When you reach the line containing "Products (538, 23)" in the entries below, start writing out each line exactly, and stop after the line containing "Asia and Oceania".

Excerpts from a dataset
--
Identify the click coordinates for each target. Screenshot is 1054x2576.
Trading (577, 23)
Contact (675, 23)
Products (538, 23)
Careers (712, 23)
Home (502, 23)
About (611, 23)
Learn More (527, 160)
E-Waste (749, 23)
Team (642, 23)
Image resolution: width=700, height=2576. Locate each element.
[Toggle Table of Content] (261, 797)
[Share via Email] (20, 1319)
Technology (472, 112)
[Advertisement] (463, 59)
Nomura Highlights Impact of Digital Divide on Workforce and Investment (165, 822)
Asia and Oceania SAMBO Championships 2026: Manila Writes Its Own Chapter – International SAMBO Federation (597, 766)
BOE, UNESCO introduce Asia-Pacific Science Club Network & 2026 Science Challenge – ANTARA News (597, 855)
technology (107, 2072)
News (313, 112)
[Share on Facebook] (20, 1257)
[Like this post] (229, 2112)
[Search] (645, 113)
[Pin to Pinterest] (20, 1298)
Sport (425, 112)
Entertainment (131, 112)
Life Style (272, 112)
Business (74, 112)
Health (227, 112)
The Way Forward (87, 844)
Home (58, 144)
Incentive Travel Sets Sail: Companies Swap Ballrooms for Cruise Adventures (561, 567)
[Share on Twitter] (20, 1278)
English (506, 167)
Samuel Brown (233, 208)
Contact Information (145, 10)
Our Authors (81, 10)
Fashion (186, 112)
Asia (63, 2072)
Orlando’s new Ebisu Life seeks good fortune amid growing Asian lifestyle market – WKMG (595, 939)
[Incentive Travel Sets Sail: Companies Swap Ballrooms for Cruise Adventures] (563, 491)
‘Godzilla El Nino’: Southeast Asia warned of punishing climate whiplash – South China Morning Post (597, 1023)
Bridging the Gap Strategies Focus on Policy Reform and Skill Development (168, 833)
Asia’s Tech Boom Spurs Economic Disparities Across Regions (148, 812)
--
ANSWER BELOW =>
Products (538, 23)
Careers (712, 23)
Home (502, 23)
About (611, 23)
Learn More (527, 160)
E-Waste (749, 23)
Team (642, 23)
Image resolution: width=700, height=2576. Locate each element.
[Toggle Table of Content] (261, 797)
[Share via Email] (20, 1319)
Technology (472, 112)
[Advertisement] (463, 59)
Nomura Highlights Impact of Digital Divide on Workforce and Investment (165, 822)
Asia and Oceania SAMBO Championships 2026: Manila Writes Its Own Chapter – International SAMBO Federation (597, 766)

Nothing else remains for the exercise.